Molecular Breeding for Salt Tolerance, Pre-Harvest Sprouting Resistance and Disease Resistance Using Synthetic Hexaploid Wheats, Genetic Transformation, and Associated Molecular Markers

Abstract

For the preharvest sprouting (PHS) studies, 2 accessions of Aegilops tauschii were chosen, based on their levels of dormancy, and crossed with durum wheat to produce synthetic hexaploids Syn36 and Syn37 following colchicine treatment. Elite, Australian PHS susceptible bread wheat cultivars, Janz, Yitpi, Mitre and Lang were crossed with the resistant Syn 36 and moderately-resistant Syn37. The RIL populations were grown under field conditions in Victoria, Australia. The PHS experiments identified RILs with phenotypic values outside the range of the parental genotypes, which can be differentiated statistically and repeatedly when exposed to more than 7 days of high humidity and rain in the artificial rain chamber. In the Syn36 × Janz BC1F5RIL an association between SI and VI was observed. The association between GI14 and VI was stronger than between GI14 and SI indicating that different mechanisms may contribute to PHS resistance.
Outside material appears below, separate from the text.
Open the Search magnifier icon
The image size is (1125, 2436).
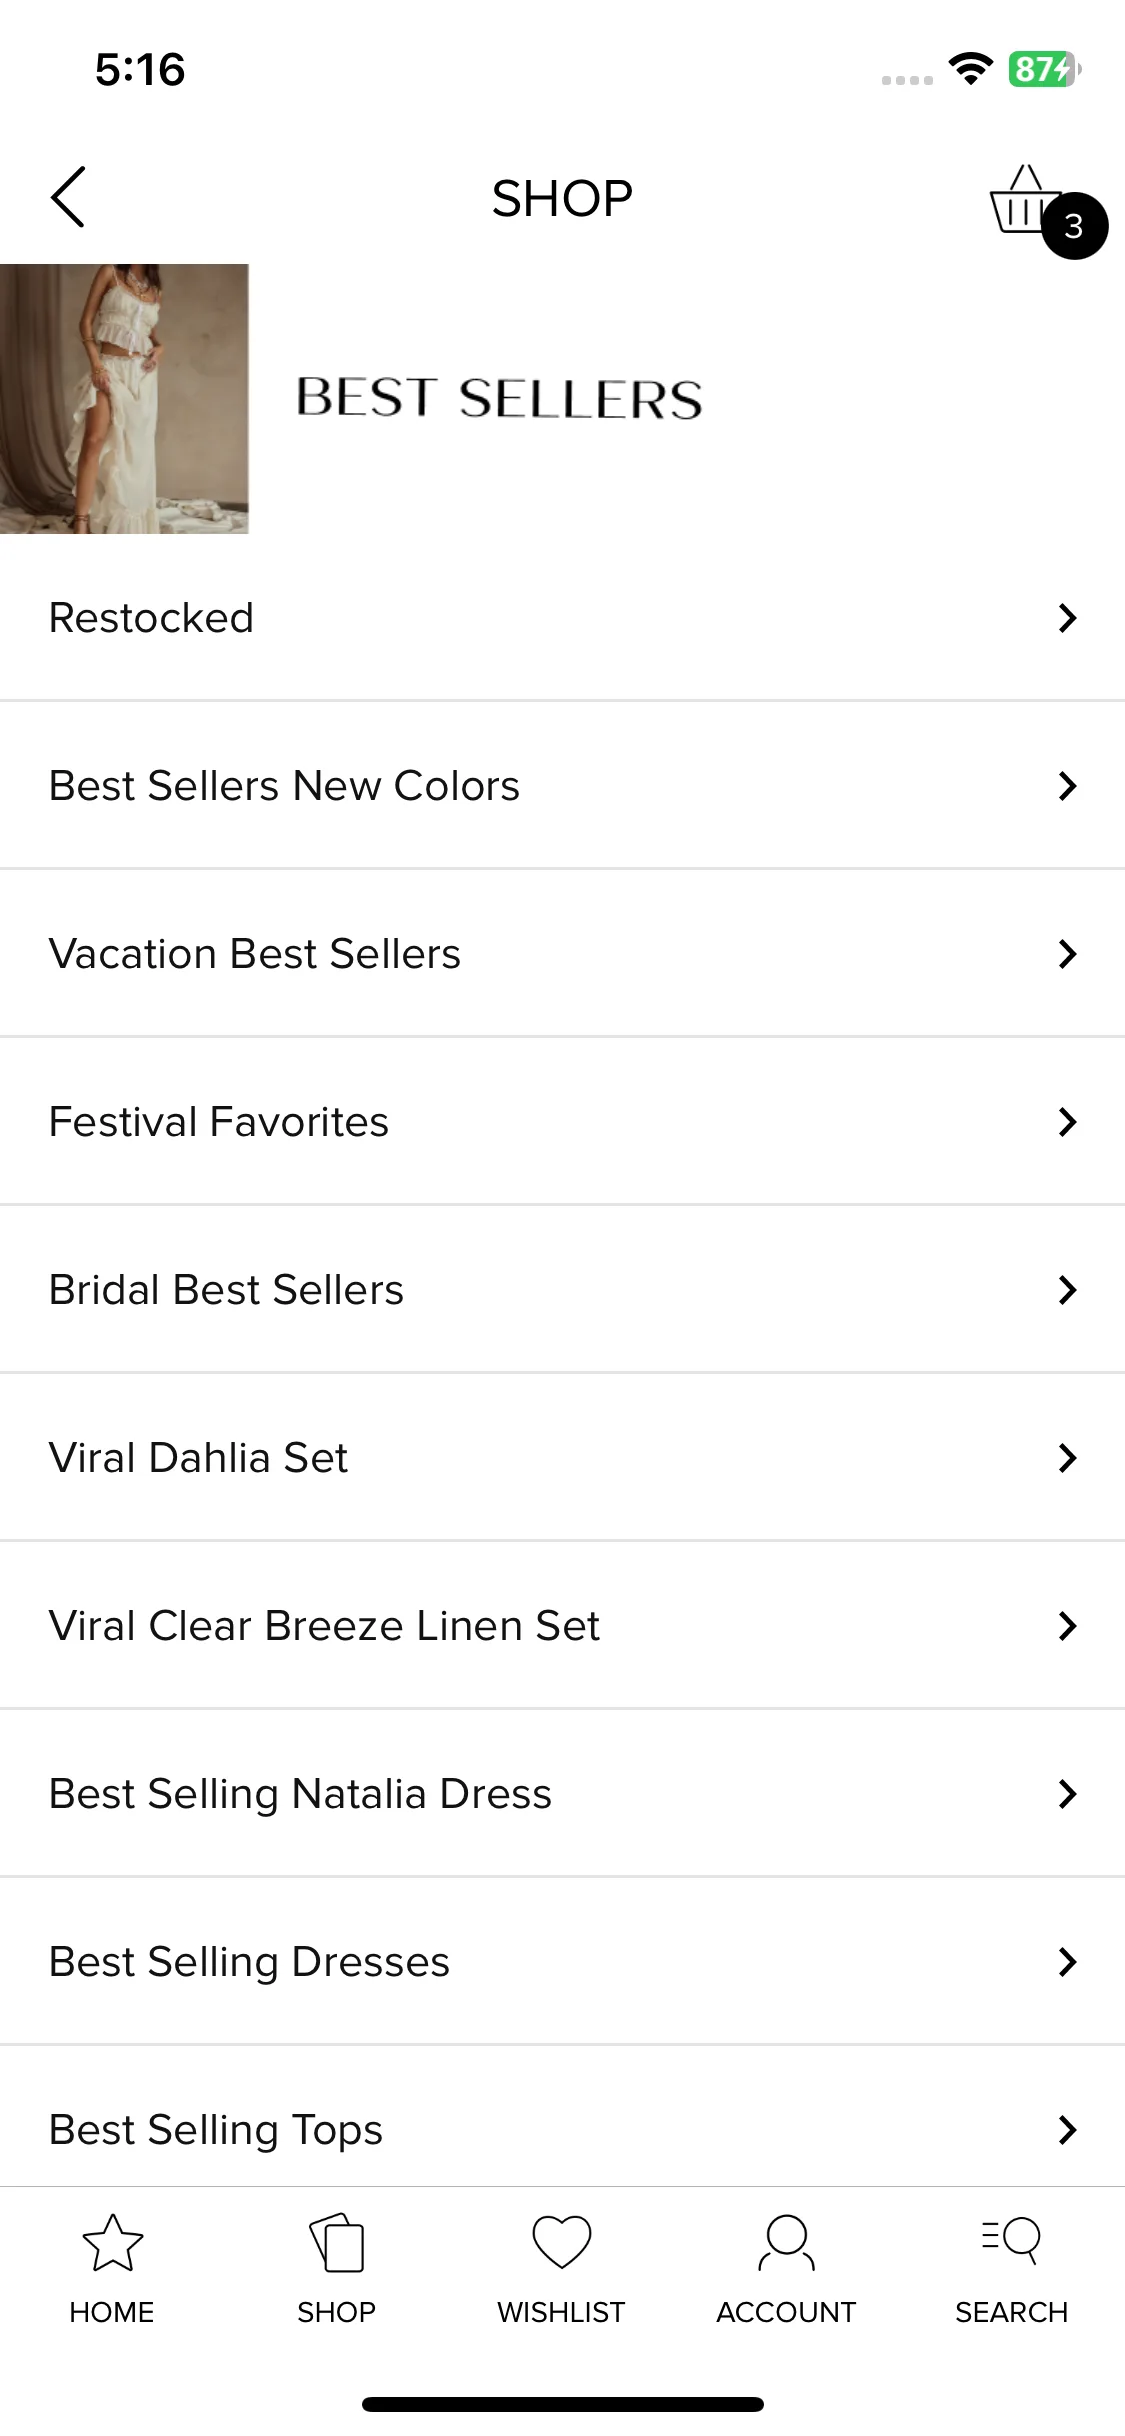(x=1011, y=2241)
Molecular characterization indicated that genomic regions on chromosomes 1D, 3D, 5D and 6D, mostly derived from A. tauschii, influenced PHS. The source of resistance on chromosome 6D was Janz. The salt tolerance studies identified 7 SH's that expressed significantly lower Na+ values in the 3rd leaf compared to Kharchia and Westonia. One SH expressed 57% less Na+ than Kharchia. In a related experiment, a total of 26 transformation vectors for expression of candidate genes targeted to extended tolerance for drought were created and 529 independent transgenic wheat plants generated.